Sandy Levin, a prominent Sugar Land businessman, donated 10 sculptures that can be seen throughout Sugar Land, including ‘Selfie.’
“I never expected the negative reaction,” Levin told Texas Monthly in 2016. “Selfies are part of America, part of the world these days. It never occurred to me that people would think a sculpture of selfie-taking was anything other than cute.”
Browne said that he and his team at the City were cautious with the initial implementation of public art in Sugar Land, wanting it to “be generic but versatile.”

“The idea was really just to try and capture daily moment in time occurrences that would be commonplace in Sugar Land,” Browne said.
Sugar Land’s Parks and Recreation team saw different actions as representative of Sugar Land. A man playing a guitar in the plaza, an elderly woman reading a book to her granddaughter on a bench and, of course, teenagers taking selfies.
“My stepdaughter and her friends were always taking selfies,” Browne said. “I thought it’d be easy for them to get a quick picture.”
Morgan Cox, Browne’s stepdaughter, recruited Gabi Andrews, a friend of hers to take the picture with her.
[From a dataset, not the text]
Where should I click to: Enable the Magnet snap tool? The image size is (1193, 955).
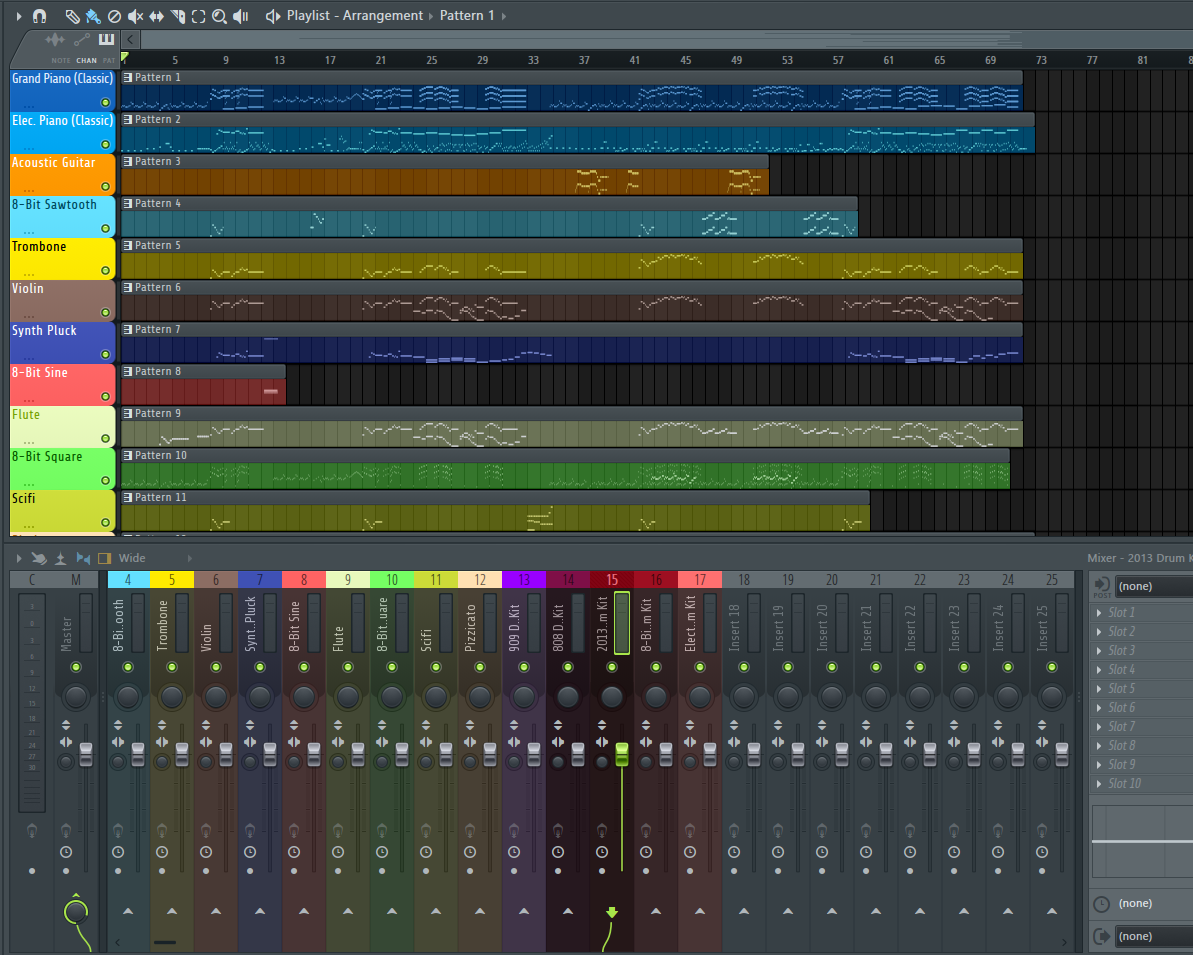(38, 16)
The two friends were born in Sugar Land, moved to nearby Missouri City when they were young and met in kindergarten.
“I remember it was a Sunday,” Cox said. “I was at church and on the way home he texted me and said ‘Hey, I’m working on a project for Sugar Land. Can you have someone take a picture of you and a friend taking a selfie in Sugar Land Town Square?’ He knew that my friends and I would go there every Sunday to eat lunch.”
Cox was in a car with four other girls. When they got to Town Square, she called out for volunteers to take the picture with her; Andrews was the only one to volunteer.
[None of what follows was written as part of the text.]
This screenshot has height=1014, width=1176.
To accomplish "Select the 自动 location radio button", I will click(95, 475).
“We were just doing it as a favor for her stepdad,” Andrews said. “No one else wanted to do it so I said ‘I’ll do it!’”
They settled into the infamous pose — Cox holding the phone, Andrews squatting next to her to get in frame – and a stranger in Town Square took their picture. Cox sent the picture to her stepfather and went about her day.
“That was it,” Cox said. “I never asked any questions.”
Four years later, ‘Selfie’ made its debut in Sugar Land Town Square.
“I remember we were right about to graduate high school when the statue was revealed,” Cox said. “And now, looking back, all my friends that were in the car that day were like ‘dang it, why didn’t we get out to take the picture?’”
Andrews remembers learning of the statue.
“I remember Morgan showing me a picture of us on her phone telling me that was us,” Andrews said. “It was pretty shocking to see. Then it blew up on social media.”
Media all over the United States got wind of the new statue in Sugar Land, flooding the City with both positive and negative feedback toward the statue. News outlets in London and Paris even provided commentary on it.
Browne said that he could see where some of the negative reaction had come from as the generation that embodied the selfie identity at the time skewed younger.
“(Selfies) hadn’t really gotten completely through all the generations yet,” Browne said.
And in the eyes of the City, ‘Selfie’ was an achievement.
“If you look at it from the goal of engaging the community, eliciting conversation and getting a response to a piece of public art, it succeeded on 1,000 different levels,” Browne said. “It’s phenomenal that we had that kind of impact.”
For both Andrews and Cox, enough time has passed that they can look back at the experience and laugh.
“At first, I was really glad that our names weren’t associated with the statue,” Cox said. “Some of the comments said that our daddies bought us the statue, or made fun of the fact that the artist used an Android instead of an iPhone. But now it’s such a cool piece of Sugar Land. Every time anyone that knows me goes to Sugar Land, I end up getting a picture of them with the statue. I think that is just so cool.”